AUSTIN, Texas (CelebrityAccess) Roky Erickson, 71, known as the leader of the influential 60s group 13th Floor Elevators and a heady solo career with halts due to mental illness, died in Austin, Texas, May 31.
His death was announced by his brother Mikel on Facebook.
“Roky lived in so many worlds, you couldn’t keep up with him,” music producer Bill Bentley told Variety. “He lived so much and not always on this planet.”
Bentley produced the album Where The Pyramid Meets The Eye, a 1990 Erickson tribute album that included recordings by R.E.M., Primal Scream, The Jesus and Mary Chain, and ZZ Top, among others.

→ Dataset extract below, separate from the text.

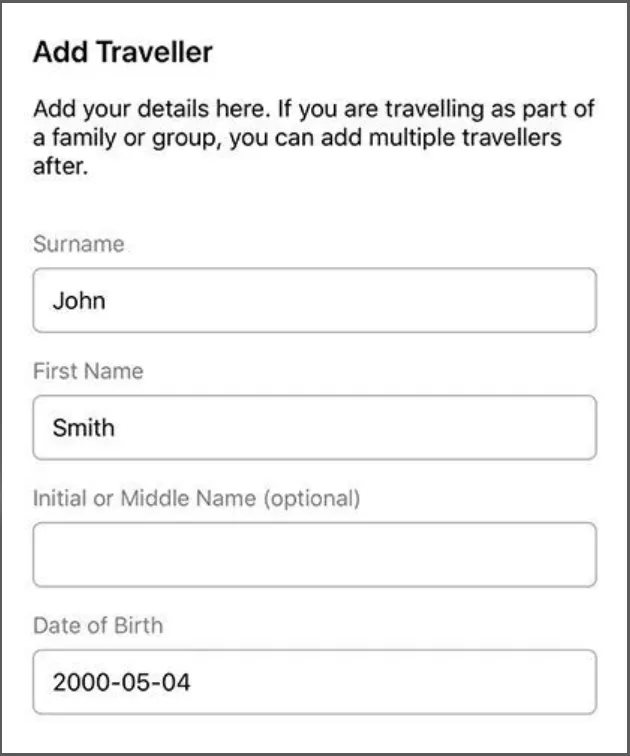This screenshot has width=630, height=756.
Task: Focus the First Name text box
Action: pos(314,427)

The 13th Floor Elevators were known for their psychedelic rock, punctuated by the 1966 hit “You’re Gonna Miss Me” but the band fell apart in large part because of Erickson, whose erratic behavior may have been exacerbated by extensive use of LSD. Erickson’s husky voice and guitar work moved rock into the psychedelic era, and Erickson became a lifelong embodiment of the movement.

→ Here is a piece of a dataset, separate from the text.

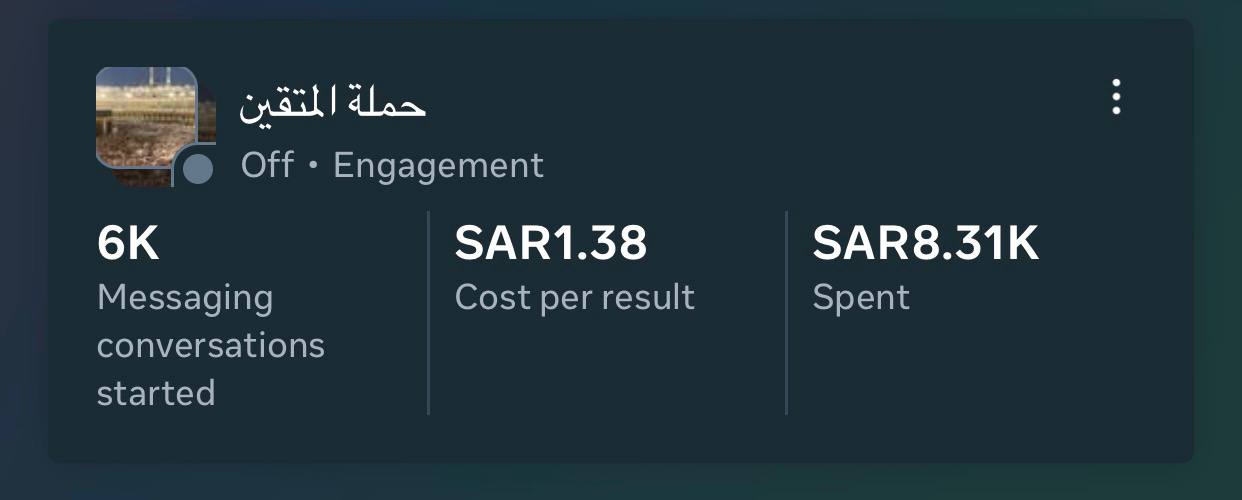Click the word conversations in the metric label
This screenshot has height=500, width=1242.
tap(210, 345)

The Elevators wrapped their career after Erickson was institutionalized for three years after pleading insanity to avoid jail time for possession of marijuana. During his stay, he reportedly received electroshock therapy to treat schizophrenia.

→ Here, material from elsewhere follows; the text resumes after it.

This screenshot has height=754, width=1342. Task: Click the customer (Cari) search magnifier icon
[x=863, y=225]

Erickson went on to a solo career that mirrored that of Daniel Johnston, another Texas songwriter whose life was marked with instability, spending much of the ’80s living with his mother but all the time writing music like that on the 1995 album All That May Do My Rhyme and touring throughout the 90s, all the while being admired by fellow musicians. Ghost recently recorded one of his songs, “If You Have Ghosts.”
He was a regular at the South By Southwest Music Festival and reunited with the 13th Elevators for a festival named after one of their songs, Austin’s Levitation Festival.